## begin EXERCISE DATA

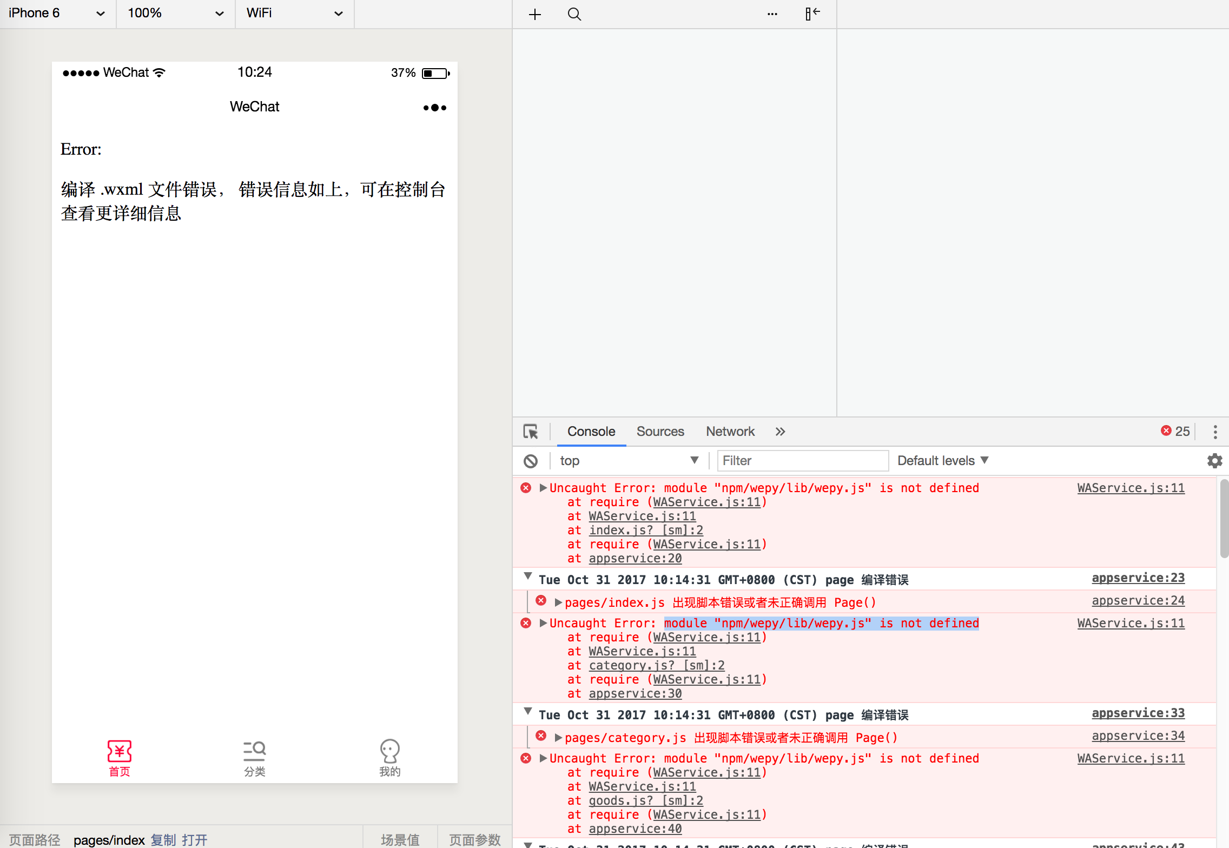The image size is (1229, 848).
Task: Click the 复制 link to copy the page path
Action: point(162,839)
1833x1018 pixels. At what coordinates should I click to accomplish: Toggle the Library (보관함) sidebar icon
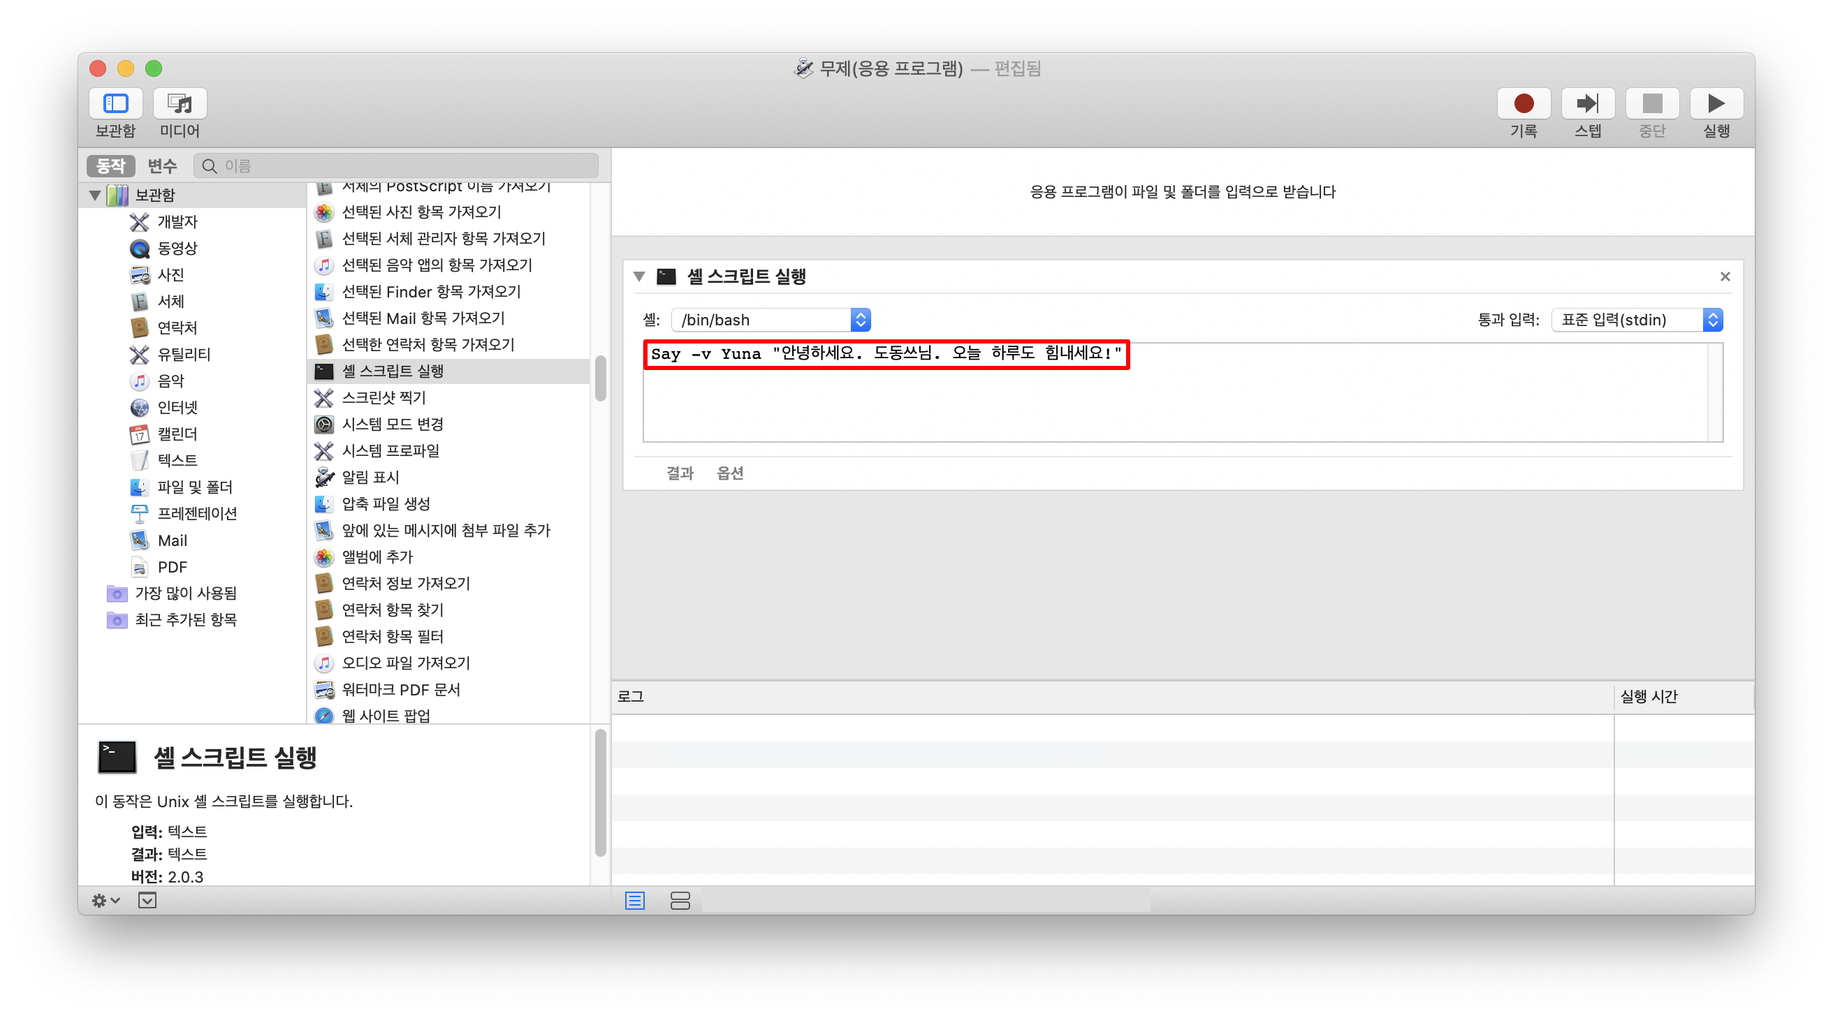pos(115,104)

## end EXERCISE DATA
## begin EXERCISE DATA

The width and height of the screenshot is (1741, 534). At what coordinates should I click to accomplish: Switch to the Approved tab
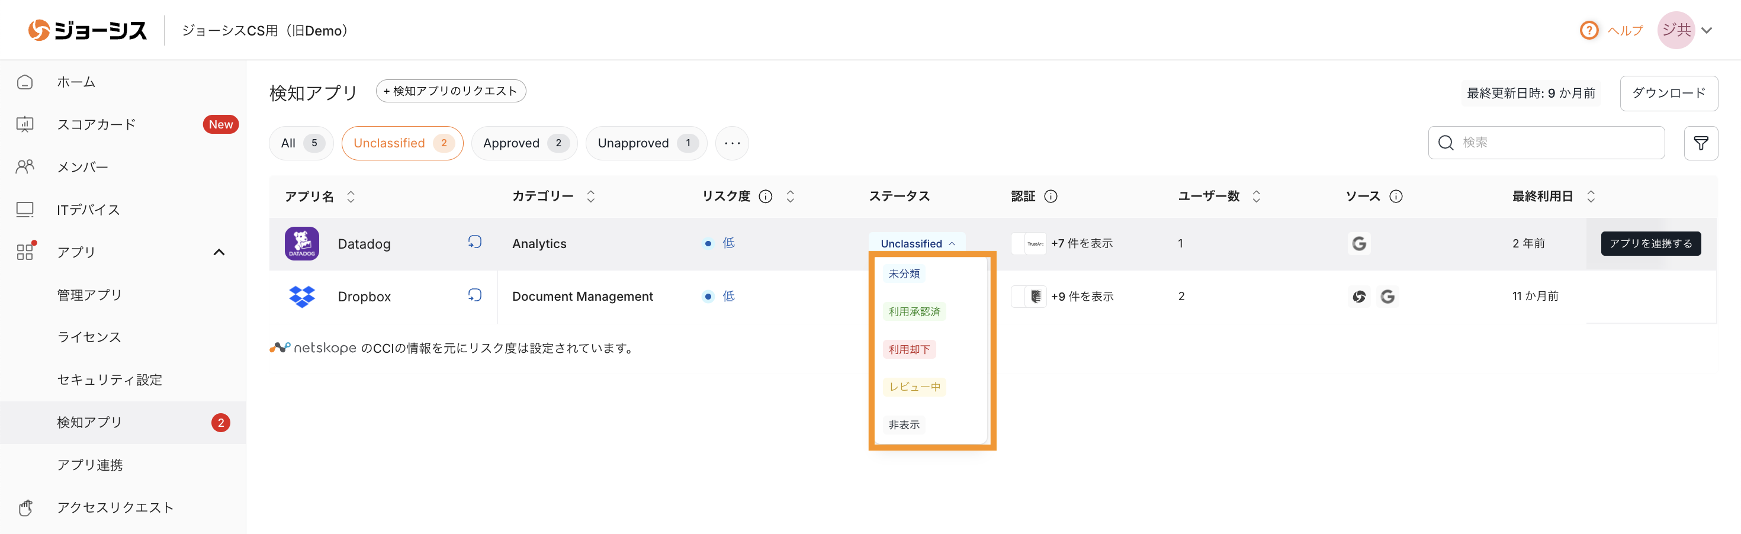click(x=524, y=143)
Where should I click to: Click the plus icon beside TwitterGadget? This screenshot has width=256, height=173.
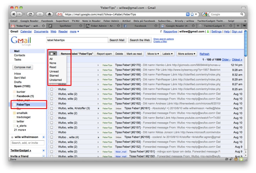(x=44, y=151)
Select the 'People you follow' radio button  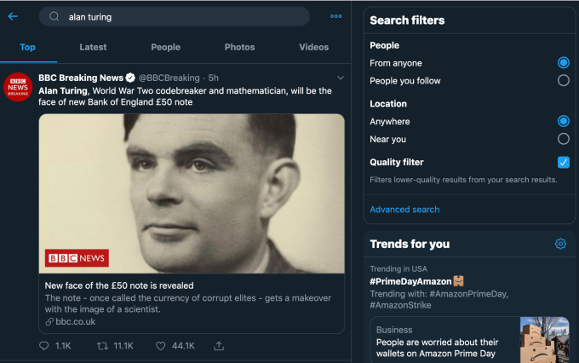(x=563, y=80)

## end EXERCISE DATA

Show each line of the data above that contains the string "icon". Treat uppercase and lowercase as different.

1833x1018 pixels. At what coordinates should I click to accomplish: Toggle the Library (보관함) sidebar icon
Where should I click to: Click the plus icon beside TwitterGadget? This screenshot has width=256, height=173.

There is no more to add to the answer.